Task goal: Convert the stretch from the line containing "The height and width of the screenshot is (171, 157)." through the line containing "tap(763, 442)" into a Markdown table with columns No. and Line, numbering each nonblank line and leaving out blank lines. Omit the pictures from the table.

Data for this exercise:
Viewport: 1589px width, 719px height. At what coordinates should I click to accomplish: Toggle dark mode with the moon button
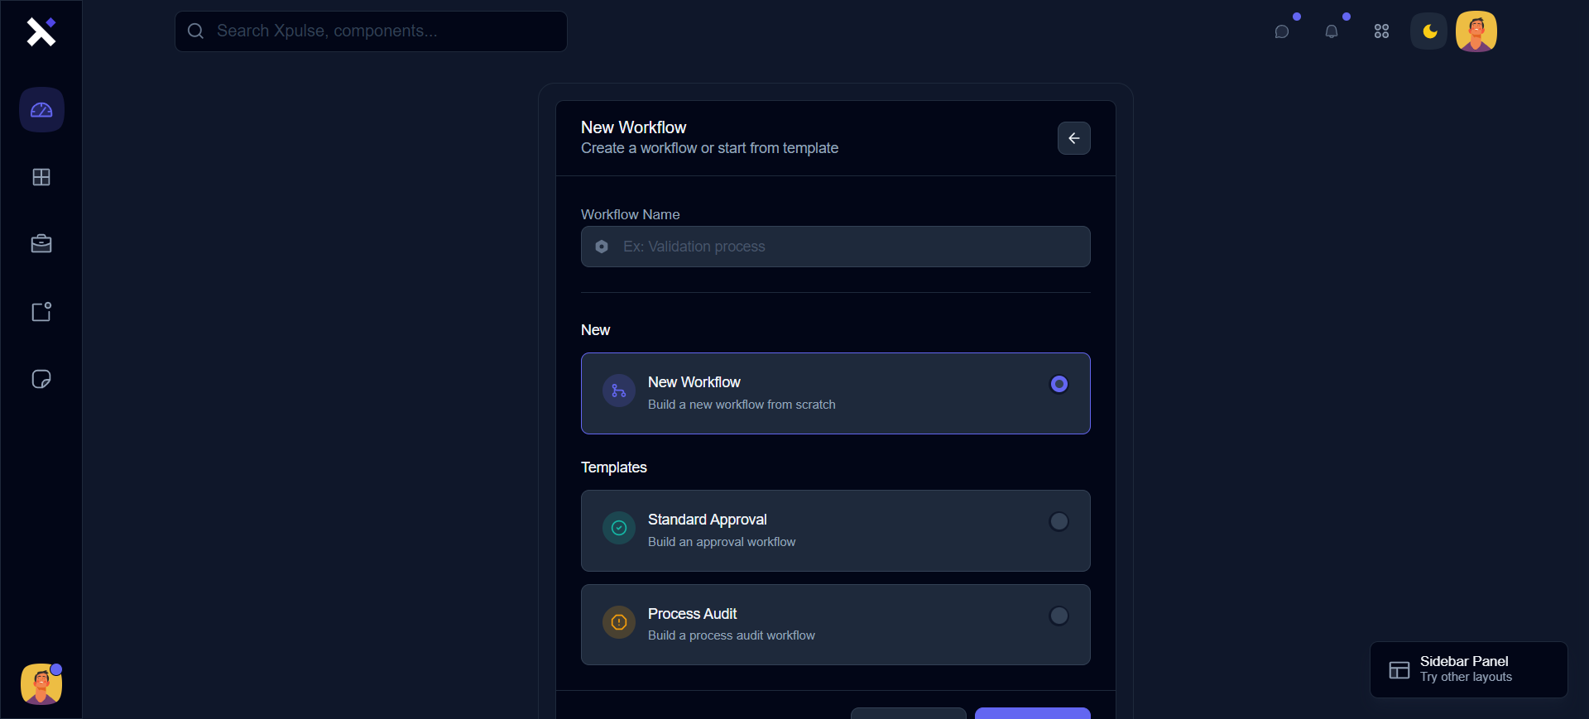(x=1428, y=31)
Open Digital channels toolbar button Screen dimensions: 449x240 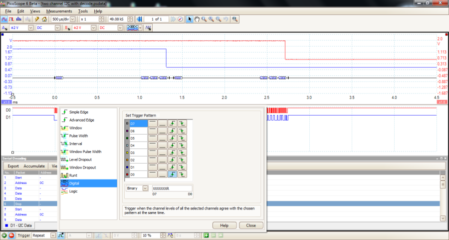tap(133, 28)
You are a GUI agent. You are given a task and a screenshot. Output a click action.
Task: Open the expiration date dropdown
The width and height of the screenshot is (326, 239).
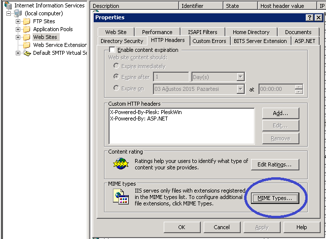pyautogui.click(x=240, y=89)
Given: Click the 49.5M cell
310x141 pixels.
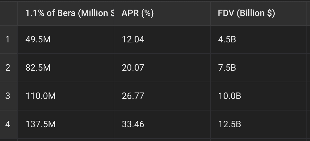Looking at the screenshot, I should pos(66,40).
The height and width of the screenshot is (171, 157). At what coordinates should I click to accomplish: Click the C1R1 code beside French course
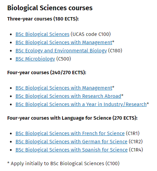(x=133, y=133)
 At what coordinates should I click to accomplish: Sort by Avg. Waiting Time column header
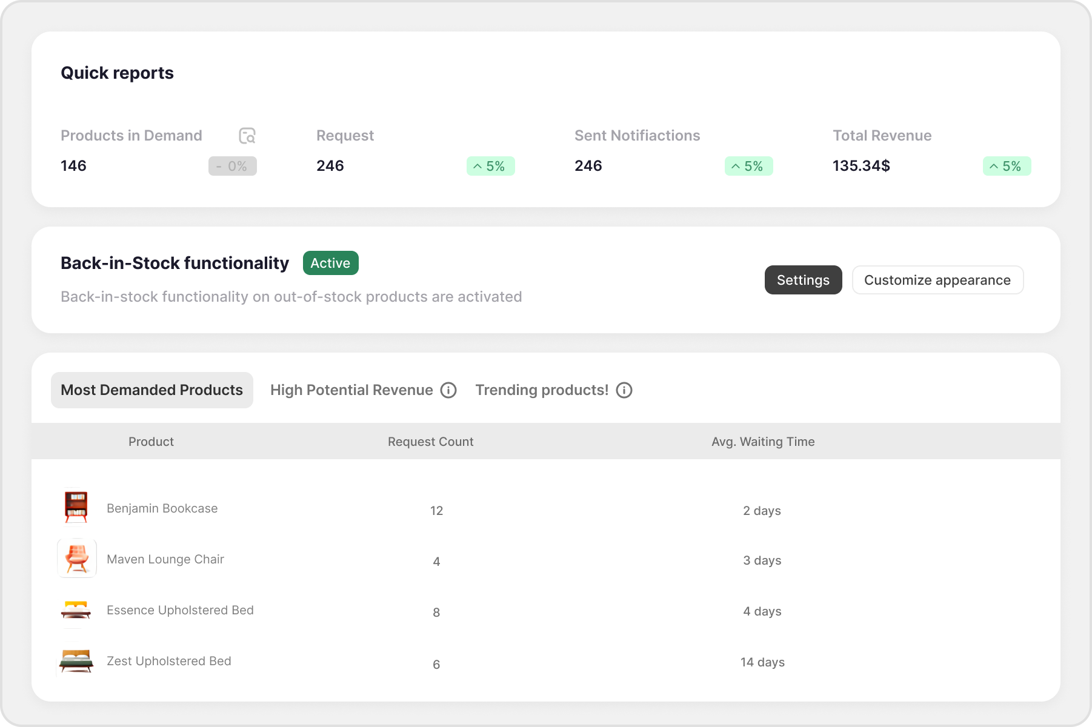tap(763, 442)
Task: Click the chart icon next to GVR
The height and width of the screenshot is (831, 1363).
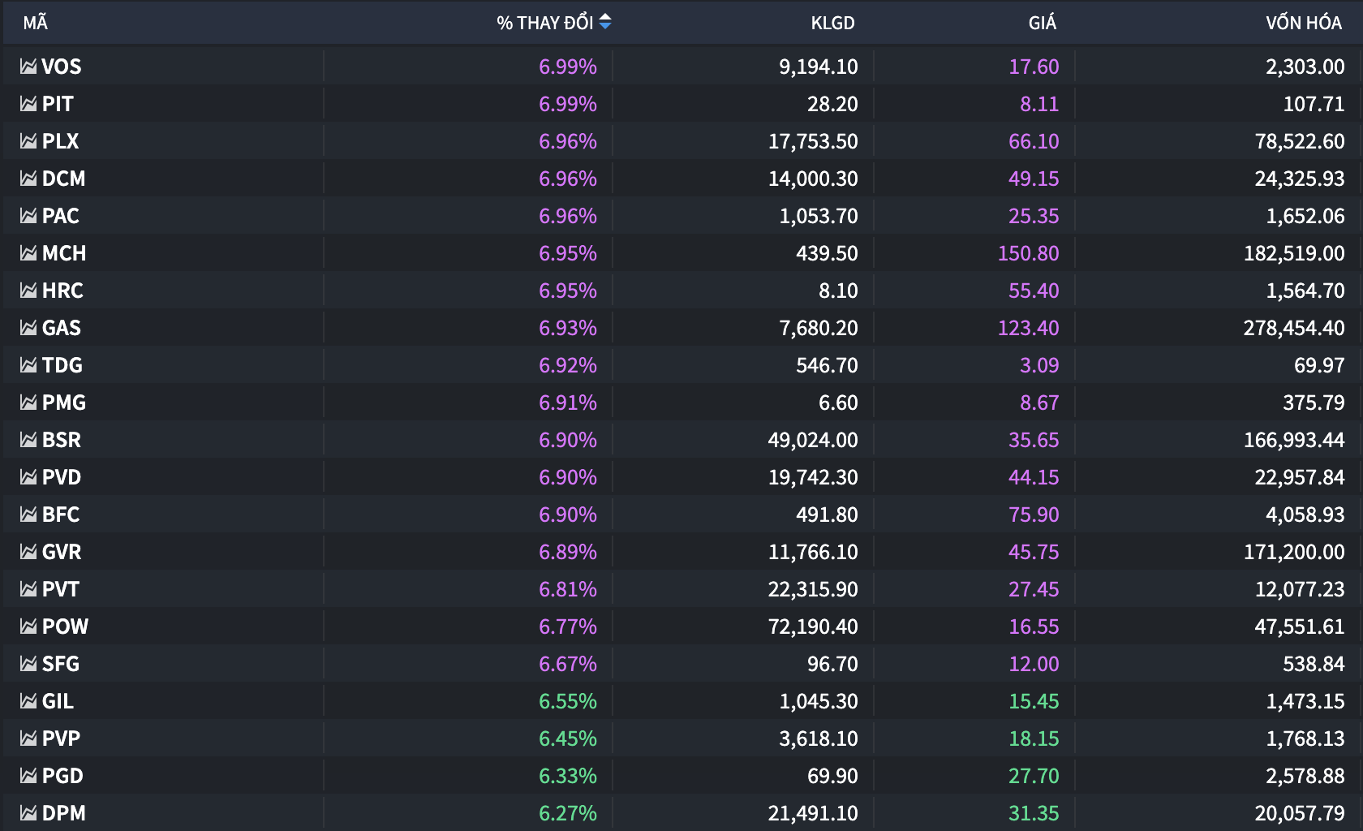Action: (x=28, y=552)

Reply:
| No. | Line |
|---|---|
| 1 | The height and width of the screenshot is (171, 157). At what coordinates should I click to accomplish: Click the C1R1 code beside French course |
| 2 | (x=133, y=133) |
| 3 |  At what coordinates should I click to accomplish: Sort by Avg. Waiting Time column header |
| 4 | tap(763, 442) |